Susan thought she heard someone calling her name, but the boat's horn drowned it out. She picked up her suitcase and went back up to the deck, where the breeze stirred by the boat's motion ruffled her hair.

She hated having to hurt Rogelio, but she had to. Tropico held nothing but pain for her any more, and even Rogelio's unquestioning love could not fill the hollow she had within. The last straw came when she got her period, and realized she wasn't really pregnant, that her bout of "morning sickness" that day had been nothing more than a combination of mild heatstroke and bad taquitos. Even her marriage to Rogelio was founded on a falsehood.
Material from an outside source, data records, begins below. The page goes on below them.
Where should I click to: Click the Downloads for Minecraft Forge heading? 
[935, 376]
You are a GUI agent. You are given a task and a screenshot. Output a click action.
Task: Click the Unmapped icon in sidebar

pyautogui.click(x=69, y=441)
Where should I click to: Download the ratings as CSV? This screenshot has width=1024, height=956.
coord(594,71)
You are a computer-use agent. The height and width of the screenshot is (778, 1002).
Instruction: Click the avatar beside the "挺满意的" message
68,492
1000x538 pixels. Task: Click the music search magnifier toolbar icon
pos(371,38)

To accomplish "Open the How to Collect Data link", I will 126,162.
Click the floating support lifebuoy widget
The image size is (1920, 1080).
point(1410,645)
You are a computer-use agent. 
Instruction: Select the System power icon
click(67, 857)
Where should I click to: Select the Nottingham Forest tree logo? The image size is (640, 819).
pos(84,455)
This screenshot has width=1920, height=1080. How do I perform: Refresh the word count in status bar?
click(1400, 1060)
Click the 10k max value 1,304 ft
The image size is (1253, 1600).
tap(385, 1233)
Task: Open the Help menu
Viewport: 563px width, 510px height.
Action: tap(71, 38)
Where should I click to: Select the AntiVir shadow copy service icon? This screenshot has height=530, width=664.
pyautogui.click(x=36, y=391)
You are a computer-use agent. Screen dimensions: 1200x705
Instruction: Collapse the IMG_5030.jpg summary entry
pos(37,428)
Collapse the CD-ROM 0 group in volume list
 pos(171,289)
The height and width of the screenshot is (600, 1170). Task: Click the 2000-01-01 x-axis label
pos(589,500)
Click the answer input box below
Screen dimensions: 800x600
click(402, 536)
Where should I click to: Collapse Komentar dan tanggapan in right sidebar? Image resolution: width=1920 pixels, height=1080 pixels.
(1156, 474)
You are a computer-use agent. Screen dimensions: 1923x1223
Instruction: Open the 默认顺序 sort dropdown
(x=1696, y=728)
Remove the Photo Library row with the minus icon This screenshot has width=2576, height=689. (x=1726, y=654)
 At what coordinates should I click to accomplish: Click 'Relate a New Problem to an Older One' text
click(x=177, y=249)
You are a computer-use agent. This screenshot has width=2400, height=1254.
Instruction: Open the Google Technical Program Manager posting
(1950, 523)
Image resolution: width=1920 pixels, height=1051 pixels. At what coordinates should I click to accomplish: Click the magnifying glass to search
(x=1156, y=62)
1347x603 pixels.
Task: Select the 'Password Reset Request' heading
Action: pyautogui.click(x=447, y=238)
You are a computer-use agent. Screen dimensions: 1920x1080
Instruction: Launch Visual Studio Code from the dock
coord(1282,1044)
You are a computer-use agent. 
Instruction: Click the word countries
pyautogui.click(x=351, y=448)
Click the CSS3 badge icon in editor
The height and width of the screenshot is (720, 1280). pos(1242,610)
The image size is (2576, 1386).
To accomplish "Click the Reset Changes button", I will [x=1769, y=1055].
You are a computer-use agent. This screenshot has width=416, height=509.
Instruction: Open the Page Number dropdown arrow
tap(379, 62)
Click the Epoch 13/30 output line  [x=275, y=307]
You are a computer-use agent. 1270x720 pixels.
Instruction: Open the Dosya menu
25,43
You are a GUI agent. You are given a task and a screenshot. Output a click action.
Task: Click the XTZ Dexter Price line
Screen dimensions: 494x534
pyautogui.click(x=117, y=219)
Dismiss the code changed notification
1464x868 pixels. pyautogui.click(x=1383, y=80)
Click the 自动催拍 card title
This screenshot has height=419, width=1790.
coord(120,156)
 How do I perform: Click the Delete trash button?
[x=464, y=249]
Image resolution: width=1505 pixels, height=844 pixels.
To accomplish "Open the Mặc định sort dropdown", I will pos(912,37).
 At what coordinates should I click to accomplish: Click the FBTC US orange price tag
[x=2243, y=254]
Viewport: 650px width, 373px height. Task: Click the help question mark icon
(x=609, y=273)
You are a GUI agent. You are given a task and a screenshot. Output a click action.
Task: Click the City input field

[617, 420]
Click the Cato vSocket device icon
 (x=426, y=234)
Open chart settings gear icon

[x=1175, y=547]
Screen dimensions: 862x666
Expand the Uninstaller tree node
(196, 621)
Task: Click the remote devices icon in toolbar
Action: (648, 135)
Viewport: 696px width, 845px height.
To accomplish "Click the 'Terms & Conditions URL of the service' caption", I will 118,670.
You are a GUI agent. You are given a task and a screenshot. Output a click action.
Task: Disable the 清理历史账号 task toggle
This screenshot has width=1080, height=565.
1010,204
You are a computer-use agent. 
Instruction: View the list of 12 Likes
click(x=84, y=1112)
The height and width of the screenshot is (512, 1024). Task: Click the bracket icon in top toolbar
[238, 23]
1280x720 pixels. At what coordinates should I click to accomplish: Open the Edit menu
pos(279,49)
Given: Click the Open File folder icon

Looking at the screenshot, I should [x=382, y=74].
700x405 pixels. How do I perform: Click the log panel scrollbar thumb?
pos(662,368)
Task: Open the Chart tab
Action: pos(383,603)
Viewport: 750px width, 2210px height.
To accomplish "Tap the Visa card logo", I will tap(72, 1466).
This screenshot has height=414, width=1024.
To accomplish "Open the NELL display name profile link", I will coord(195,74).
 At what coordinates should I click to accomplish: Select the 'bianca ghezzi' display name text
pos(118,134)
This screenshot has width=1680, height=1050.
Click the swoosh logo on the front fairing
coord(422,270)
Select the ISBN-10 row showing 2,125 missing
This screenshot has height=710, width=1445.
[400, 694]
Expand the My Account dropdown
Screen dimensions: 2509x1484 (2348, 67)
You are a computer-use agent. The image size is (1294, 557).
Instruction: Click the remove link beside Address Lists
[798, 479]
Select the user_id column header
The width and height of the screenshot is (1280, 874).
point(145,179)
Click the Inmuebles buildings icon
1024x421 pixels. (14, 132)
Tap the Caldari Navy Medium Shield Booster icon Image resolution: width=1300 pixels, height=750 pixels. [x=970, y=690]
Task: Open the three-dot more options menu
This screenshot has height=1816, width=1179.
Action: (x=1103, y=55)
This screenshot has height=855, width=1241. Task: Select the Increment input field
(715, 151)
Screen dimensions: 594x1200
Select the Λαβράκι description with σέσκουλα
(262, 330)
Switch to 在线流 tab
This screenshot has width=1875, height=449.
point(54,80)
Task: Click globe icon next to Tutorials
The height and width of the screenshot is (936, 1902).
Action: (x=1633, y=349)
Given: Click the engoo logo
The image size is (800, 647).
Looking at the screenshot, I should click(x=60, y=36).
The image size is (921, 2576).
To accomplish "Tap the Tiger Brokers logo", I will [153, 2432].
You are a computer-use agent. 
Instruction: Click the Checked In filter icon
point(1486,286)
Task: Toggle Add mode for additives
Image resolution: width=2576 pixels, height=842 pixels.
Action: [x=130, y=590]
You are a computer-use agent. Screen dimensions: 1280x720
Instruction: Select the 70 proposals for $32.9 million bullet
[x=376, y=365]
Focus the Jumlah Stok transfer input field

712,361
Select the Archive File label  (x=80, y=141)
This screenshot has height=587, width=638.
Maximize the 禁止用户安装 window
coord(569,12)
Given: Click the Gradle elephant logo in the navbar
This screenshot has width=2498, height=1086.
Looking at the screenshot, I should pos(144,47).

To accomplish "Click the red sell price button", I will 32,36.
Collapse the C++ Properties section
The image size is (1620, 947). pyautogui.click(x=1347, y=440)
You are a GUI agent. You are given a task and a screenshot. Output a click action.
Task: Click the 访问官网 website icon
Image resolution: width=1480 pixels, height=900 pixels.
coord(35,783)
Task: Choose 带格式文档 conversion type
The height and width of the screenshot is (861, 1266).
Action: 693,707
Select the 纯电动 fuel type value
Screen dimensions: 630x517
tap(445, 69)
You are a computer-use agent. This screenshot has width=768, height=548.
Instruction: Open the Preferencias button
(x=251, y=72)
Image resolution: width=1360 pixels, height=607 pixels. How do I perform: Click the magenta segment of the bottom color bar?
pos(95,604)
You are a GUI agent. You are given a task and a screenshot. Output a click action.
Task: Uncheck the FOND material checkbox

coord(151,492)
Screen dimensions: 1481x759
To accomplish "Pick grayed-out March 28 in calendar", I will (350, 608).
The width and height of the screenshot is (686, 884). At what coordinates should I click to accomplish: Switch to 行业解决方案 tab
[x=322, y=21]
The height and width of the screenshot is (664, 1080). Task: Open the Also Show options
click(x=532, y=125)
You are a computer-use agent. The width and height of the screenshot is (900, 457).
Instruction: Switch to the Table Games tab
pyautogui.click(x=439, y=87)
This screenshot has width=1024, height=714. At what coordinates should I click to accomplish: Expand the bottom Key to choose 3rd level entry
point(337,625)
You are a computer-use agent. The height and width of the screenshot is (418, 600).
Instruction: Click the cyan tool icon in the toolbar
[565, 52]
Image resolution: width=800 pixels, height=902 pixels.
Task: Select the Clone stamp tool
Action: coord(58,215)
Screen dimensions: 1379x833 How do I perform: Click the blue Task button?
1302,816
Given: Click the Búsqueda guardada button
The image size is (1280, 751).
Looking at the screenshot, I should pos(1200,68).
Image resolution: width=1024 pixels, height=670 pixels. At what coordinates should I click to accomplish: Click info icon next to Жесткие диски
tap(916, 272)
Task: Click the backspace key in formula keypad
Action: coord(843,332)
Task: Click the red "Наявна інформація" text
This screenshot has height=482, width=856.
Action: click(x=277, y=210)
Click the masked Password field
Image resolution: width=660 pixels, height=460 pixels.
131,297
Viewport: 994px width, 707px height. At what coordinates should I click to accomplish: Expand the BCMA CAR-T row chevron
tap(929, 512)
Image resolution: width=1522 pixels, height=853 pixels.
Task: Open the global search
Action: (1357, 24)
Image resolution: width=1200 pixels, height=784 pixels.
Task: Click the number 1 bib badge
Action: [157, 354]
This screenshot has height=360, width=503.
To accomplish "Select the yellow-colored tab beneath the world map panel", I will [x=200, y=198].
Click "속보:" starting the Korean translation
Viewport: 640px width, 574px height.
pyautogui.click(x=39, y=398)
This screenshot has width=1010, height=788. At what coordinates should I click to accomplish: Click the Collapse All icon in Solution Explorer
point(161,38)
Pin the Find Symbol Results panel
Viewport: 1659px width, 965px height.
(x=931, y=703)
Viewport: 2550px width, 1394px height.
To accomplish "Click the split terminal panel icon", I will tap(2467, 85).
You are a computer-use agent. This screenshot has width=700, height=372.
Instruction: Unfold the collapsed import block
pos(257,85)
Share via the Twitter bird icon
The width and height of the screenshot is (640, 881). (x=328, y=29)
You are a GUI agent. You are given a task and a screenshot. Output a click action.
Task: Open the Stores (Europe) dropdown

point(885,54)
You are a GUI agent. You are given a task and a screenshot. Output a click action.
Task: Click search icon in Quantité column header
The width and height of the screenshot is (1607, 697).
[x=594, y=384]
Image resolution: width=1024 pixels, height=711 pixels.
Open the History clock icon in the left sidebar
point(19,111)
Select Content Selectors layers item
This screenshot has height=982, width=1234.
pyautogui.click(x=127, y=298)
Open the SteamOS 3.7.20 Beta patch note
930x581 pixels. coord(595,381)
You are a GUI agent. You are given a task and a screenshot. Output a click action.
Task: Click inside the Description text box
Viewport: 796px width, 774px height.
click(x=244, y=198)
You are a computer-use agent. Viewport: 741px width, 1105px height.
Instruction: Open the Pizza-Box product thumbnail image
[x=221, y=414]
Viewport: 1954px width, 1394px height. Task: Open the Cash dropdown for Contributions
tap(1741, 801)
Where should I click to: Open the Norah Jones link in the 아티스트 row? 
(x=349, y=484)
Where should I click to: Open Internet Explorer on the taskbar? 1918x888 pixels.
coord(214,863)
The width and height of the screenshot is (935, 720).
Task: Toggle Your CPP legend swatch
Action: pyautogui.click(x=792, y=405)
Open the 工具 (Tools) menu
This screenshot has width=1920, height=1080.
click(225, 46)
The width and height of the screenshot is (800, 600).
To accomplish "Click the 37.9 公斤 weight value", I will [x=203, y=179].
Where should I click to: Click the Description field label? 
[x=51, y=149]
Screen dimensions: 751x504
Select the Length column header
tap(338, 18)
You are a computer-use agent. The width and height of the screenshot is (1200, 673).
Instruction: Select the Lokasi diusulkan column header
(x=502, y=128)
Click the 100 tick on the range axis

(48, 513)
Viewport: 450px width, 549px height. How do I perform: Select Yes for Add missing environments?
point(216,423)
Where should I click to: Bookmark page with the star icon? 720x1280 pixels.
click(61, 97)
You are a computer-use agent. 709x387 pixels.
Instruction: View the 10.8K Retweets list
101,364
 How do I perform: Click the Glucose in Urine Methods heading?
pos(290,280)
It was as if the final string holding her heart snapped then, letting it fall into the dark pit inside her. Rogelio would eventually see that this way was for the best. As she had said in her goodbye note to him, he deserved a wife who could love him back.

The engines made the steel deck of the ship throb under her feet like a hearbeat. She stood at the rail and watched the buildings of the city slip away; presently, as the ship steamed up the coast of the island, her former home of Montevideo came into view. On the beach, she spied the pub where she had, for the first time, met the man to whom she gave her heart.

She imagined she could hear music wafting across the waves: "Quien se comio mi pollo? No tengo ninguno idea..."

No matter how many times she heard those words, they would always make her cry.

Wiping quiet tears, she kneeled down and opened her suitcase, pulling out the battered straw hat. She caressed its crown, remembering how effortlessly it had sailed across the pub to land on the coat peg, so long ago. Life seemed just as effortless then; love seemed effortless.

She closed the suitcase, and pulling the flowers out of her purse, wove their stems through the band. She drew back her arm and flung it out over the rail, where it whirled and tipped, landing on the surface of the waves. It bobbed there for a while, until the motion of the ship finally swept it to the stern and out of view.

"Rest in peace, muchacho," she said.